Examples - Approximation

OLS approximation

If we have lots of data that we want to summarise with OLS

# Generating example data
using Random
using Distributions
using DataStructures
Random.seed!(1)
obs = 1000
X = rand(obs)
y = X .+ rand(Normal(),obs) .+ 7
# And now making an approximation function
approxFunction, reg = create_ols_approximation(y, X, 2)

Numerical Integration with Chebyshev polynomials

And if we want to approximate the sin function in the [2.3, 5.6] bound with 7 polynomial terms and 20 approximation nodes:

chebyshevs = create_chebyshev_approximation(sin, 20, 7, OrderedDict{Symbol,Tuple{Float64,Float64}}(:default => (2.3, 5.6)))

We can integrate the above term in the normal way to achieve Gauss-Chebyshev quadrature:

integral(chebyshevs, 2.3, 5.6)

Multivariate: MARS Spline for approximation

First we will generate some example data.

using MultivariateFunctions
using Random
using DataFrames
using Distributions
using DataStructures

Random.seed!(1992)
nObs = 1000
dd = DataFrame()
dd[!, :x] = rand( Normal(),nObs) + 0.1 .* rand( Normal(),nObs)
dd[!, :z] = rand( Normal(),nObs) + 0.1 .* rand( Normal(),nObs)
dd[!, :w] = (0.5 .* rand( Normal(),nObs)) .+ 0.7.*(dd[!, :z] .- dd[!, :x]) + 0.1 .* rand( Normal(),nObs)
dd[!, :y] = (dd[!, :x] .*dd[!, :w] ) .* (dd[!, :z] .- dd[!, :w]) .+ dd[!, :x] + rand( Normal(),nObs)
dd[7,:y] = 1.0
y = :y
x_variables = Set{Symbol}([:w, :x, :z])

It is important to note here that we have a set of symbols for x_variables. This is the set of columns in the dataframe that we will use to predict y - the dependent variable.

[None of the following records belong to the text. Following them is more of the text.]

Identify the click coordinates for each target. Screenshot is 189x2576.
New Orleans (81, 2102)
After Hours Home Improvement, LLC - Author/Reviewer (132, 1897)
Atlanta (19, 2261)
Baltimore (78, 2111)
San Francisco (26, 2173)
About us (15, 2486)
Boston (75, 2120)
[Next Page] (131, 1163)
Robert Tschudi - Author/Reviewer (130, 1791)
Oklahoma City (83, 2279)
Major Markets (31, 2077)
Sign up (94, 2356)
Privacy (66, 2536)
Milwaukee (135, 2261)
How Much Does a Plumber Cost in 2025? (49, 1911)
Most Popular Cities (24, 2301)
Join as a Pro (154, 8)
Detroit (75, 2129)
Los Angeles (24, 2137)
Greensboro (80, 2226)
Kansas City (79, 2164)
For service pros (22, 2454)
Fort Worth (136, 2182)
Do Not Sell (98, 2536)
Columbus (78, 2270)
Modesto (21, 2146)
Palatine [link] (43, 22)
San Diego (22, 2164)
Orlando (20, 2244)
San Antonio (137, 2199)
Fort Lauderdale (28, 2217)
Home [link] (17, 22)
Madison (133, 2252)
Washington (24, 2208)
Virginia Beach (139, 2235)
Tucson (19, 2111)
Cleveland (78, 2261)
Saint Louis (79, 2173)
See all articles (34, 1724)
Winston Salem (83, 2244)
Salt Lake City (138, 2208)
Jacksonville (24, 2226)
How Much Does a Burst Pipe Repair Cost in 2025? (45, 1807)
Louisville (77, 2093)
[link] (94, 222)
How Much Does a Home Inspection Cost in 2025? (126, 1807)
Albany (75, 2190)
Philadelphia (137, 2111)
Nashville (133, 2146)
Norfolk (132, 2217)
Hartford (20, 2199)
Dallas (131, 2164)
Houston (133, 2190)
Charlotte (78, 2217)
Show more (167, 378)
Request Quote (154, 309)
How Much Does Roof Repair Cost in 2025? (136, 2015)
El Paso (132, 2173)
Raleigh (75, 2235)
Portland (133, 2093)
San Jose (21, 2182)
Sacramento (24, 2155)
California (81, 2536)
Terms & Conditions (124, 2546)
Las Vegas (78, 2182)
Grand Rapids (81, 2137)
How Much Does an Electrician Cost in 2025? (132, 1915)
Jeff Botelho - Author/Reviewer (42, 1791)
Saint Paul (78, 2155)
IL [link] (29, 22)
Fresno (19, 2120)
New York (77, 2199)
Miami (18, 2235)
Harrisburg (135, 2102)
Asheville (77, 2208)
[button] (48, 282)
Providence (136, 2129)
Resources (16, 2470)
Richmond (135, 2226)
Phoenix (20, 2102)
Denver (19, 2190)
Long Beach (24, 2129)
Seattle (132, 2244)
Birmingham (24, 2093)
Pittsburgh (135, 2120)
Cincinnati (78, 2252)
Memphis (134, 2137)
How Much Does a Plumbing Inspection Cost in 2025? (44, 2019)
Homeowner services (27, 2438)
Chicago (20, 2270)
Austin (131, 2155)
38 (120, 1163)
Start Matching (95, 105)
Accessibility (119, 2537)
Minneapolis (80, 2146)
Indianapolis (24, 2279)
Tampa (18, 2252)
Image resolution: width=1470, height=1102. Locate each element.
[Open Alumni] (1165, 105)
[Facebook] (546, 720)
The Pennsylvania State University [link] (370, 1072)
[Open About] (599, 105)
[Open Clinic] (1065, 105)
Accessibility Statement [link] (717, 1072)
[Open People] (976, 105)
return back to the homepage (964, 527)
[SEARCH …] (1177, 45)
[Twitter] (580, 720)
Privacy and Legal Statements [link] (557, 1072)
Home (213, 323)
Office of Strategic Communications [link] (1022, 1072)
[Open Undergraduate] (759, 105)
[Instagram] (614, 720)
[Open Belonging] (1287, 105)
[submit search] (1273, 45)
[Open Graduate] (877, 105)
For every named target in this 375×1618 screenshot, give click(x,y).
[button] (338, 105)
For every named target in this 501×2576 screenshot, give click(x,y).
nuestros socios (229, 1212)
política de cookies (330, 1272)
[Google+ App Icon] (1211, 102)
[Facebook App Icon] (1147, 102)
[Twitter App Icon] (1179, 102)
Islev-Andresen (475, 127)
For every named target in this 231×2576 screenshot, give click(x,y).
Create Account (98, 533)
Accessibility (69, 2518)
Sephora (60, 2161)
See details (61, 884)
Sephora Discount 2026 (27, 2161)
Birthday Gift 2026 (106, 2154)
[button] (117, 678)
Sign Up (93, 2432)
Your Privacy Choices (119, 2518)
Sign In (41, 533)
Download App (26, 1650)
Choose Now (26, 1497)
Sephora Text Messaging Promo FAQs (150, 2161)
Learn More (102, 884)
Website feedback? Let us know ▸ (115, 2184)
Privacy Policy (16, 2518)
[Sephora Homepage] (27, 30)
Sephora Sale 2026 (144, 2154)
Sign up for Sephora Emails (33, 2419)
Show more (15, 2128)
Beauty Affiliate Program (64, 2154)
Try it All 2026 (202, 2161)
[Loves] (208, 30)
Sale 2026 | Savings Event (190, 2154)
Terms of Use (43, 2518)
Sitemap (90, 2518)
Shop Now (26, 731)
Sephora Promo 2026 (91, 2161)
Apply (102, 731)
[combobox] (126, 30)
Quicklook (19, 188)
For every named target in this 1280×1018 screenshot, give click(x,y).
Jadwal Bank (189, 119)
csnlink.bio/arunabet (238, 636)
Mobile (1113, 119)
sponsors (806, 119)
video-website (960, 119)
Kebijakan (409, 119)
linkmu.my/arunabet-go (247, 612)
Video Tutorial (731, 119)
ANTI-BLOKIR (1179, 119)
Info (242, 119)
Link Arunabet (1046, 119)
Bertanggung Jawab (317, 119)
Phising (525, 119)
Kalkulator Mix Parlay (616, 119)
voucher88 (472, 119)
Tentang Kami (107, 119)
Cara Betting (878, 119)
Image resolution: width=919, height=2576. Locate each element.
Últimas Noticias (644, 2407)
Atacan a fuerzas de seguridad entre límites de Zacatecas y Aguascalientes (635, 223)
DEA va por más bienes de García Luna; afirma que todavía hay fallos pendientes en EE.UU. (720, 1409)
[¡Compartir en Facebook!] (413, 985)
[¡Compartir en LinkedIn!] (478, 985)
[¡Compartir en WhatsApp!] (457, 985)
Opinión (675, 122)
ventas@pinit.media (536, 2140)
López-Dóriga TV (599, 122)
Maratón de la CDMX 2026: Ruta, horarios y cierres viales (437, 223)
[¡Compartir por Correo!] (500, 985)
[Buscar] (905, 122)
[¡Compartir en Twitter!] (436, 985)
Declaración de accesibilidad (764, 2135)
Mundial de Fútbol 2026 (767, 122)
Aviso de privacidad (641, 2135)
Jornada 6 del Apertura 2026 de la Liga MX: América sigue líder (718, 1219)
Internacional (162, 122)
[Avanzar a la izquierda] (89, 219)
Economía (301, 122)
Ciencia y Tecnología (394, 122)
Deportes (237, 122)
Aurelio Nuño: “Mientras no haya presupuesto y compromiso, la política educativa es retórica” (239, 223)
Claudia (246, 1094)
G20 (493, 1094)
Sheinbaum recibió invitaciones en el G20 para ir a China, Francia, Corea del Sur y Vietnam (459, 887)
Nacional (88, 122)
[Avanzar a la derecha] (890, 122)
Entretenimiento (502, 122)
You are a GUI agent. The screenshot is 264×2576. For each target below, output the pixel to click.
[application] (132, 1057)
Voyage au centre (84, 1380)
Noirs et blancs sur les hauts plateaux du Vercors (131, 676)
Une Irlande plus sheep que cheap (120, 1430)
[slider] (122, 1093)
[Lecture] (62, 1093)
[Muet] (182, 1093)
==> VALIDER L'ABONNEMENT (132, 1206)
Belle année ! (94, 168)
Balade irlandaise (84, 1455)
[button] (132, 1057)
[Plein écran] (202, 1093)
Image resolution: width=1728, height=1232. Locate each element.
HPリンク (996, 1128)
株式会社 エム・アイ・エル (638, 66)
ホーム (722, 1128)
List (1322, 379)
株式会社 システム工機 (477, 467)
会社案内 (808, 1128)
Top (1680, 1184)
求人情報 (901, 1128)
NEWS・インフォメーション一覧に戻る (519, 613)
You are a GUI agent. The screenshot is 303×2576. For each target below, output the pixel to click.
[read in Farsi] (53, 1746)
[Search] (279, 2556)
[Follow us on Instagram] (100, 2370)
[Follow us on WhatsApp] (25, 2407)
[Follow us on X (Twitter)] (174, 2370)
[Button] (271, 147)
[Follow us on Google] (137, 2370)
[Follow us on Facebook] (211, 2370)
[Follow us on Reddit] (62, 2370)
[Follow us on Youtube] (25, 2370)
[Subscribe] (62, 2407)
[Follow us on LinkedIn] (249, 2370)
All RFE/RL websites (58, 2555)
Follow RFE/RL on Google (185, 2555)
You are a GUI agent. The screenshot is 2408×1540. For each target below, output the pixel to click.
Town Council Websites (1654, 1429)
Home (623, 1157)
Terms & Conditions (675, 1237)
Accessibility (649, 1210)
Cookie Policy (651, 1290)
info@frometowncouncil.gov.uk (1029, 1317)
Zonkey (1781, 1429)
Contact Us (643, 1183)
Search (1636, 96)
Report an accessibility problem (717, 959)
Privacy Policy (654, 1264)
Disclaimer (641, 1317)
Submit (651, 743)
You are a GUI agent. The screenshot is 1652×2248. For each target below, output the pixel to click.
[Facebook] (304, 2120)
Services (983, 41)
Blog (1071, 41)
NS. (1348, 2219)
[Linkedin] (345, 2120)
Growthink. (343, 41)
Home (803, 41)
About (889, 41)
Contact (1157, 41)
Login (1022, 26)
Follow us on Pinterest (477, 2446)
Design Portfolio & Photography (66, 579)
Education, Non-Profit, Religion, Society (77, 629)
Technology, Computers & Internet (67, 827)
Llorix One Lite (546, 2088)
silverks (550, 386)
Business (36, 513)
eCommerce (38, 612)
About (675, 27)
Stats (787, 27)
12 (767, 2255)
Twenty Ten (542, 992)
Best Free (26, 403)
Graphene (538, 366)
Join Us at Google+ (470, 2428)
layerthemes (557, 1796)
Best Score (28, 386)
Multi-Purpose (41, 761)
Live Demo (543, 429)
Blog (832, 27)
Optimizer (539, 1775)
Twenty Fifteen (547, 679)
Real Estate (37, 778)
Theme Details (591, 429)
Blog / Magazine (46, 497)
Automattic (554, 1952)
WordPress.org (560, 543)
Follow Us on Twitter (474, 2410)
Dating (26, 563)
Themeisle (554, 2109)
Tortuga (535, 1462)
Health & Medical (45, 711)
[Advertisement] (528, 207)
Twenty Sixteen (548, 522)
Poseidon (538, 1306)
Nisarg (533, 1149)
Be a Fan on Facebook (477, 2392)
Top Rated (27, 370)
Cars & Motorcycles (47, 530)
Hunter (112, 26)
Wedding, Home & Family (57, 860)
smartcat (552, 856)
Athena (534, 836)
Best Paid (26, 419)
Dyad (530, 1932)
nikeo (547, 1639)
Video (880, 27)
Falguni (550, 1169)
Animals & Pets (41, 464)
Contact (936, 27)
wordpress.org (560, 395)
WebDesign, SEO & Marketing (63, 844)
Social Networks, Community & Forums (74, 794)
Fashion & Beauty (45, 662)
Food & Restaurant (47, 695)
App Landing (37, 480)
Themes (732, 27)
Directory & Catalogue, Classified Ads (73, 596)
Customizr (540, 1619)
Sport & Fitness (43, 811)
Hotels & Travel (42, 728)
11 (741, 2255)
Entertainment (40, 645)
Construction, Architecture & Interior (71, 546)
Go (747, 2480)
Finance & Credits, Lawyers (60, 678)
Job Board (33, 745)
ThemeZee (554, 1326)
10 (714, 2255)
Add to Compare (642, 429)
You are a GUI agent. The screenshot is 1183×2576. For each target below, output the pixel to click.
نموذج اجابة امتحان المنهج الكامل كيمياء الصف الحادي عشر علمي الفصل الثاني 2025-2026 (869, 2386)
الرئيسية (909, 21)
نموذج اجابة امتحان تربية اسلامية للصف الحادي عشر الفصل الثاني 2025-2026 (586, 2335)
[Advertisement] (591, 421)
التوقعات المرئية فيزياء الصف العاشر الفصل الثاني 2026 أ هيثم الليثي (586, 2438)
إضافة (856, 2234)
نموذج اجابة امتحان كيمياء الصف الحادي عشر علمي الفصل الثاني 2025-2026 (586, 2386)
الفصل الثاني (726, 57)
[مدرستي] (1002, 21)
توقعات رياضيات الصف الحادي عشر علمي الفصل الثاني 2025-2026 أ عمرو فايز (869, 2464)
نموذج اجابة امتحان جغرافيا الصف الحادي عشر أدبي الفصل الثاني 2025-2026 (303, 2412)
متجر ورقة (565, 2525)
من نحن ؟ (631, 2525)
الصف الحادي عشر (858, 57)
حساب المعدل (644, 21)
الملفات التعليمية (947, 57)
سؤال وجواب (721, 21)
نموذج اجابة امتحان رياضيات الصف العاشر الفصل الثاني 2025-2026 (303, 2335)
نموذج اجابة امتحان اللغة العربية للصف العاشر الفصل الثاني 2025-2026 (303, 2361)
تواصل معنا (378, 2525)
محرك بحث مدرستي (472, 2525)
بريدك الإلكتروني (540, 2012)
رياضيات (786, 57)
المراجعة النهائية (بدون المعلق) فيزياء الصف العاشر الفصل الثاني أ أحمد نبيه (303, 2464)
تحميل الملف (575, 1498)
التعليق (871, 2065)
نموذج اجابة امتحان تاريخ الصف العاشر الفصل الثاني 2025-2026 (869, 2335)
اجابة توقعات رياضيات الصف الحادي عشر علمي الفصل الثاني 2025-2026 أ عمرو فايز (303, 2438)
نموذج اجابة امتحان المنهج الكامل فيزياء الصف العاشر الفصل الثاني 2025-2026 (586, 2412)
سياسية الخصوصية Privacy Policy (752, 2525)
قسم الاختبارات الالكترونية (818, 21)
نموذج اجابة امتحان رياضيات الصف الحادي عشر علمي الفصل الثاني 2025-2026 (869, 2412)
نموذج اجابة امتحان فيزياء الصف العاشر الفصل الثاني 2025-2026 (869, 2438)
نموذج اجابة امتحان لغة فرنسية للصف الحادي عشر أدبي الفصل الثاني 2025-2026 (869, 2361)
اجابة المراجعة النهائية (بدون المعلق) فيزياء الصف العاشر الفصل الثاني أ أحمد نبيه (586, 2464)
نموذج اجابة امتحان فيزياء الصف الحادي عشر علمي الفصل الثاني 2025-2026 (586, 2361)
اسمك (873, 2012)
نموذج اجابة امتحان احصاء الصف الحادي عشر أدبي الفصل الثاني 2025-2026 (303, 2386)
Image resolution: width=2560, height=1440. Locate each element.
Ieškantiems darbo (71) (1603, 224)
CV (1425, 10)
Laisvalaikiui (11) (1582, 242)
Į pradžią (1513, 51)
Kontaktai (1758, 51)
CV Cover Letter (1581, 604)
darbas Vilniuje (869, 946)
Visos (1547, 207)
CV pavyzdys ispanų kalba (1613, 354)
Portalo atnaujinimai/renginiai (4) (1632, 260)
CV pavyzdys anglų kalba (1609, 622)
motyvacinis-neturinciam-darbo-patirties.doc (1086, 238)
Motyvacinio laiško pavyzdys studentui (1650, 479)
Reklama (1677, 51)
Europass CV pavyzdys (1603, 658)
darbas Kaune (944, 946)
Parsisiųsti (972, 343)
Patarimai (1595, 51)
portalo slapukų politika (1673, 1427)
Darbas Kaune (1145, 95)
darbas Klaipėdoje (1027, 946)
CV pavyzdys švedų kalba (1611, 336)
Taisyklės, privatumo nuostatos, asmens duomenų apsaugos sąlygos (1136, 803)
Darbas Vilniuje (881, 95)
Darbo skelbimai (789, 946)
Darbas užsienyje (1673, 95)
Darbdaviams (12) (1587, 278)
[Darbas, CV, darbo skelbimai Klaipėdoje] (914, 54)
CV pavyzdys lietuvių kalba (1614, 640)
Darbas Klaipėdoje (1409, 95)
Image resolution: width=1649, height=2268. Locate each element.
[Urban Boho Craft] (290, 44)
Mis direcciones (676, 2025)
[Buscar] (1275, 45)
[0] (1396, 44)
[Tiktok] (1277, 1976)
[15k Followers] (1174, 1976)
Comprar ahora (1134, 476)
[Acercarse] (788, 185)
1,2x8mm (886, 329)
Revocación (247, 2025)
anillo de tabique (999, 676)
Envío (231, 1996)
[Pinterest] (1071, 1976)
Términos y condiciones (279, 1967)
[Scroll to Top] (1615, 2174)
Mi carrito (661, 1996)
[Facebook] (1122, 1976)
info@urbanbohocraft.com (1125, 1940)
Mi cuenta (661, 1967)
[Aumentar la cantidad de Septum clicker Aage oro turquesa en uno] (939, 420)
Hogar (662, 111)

We can then create an approximation with recursive partitioning:

number_of_divisions = 7
rp_4, rp_reg_4 = create_recursive_partitioning(dd, y, x_variables, number_of_divisions; rel_tol = 1e-3)

We can also create a MARS approximation spline:

rp_1, rp_reg_1 = create_mars_spline(dd, y, x_variables, number_of_divisions; rel_tol = 1e-3)

Note that the rel_tol here is the tolerance in the optimisation step for hinges (or divisions in the recursive partitioning case). In most applied cases it generally doesn't matter much if there is a hinge at 1.0006 or at 1.0007 so in most settings this can be set higher than you would generally set the tolerance for a numerical optimiser. For this reason the default value is 1e-02.

Monotonic MARS Spline

If you need a MARS approximation that is guaranteed to be monotonic in each dimension, use create_monotonic_mars_spline. First generate some example data:

using MultivariateFunctions
using Random
using DataFrames
using Distributions
using DataStructures

Random.seed!(1)
nObs = 500
dd = DataFrame()
dd[!, :x] = rand(Normal(), nObs)
dd[!, :z] = rand(Normal(), nObs)
dd[!, :y] = 3.0 .* max.(0.0, dd[!, :x] .- 0.5) .+ 2.0 .* max.(0.0, dd[!, :z] .+ 1.0) .+ 1.0

By default all dimensions are monotone increasing:

result = create_monotonic_mars_spline(dd, :y, Set([:x, :z]), 5; rel_tol = 1e-3)
monotone_model = result.model

You can specify directions per dimension. For example, increasing in :x and decreasing in :z:

result = create_monotonic_mars_spline(dd, :y, Set([:x, :z]), 5;
    directions = Dict{Symbol,Symbol}(:x => :increasing, :z => :decreasing))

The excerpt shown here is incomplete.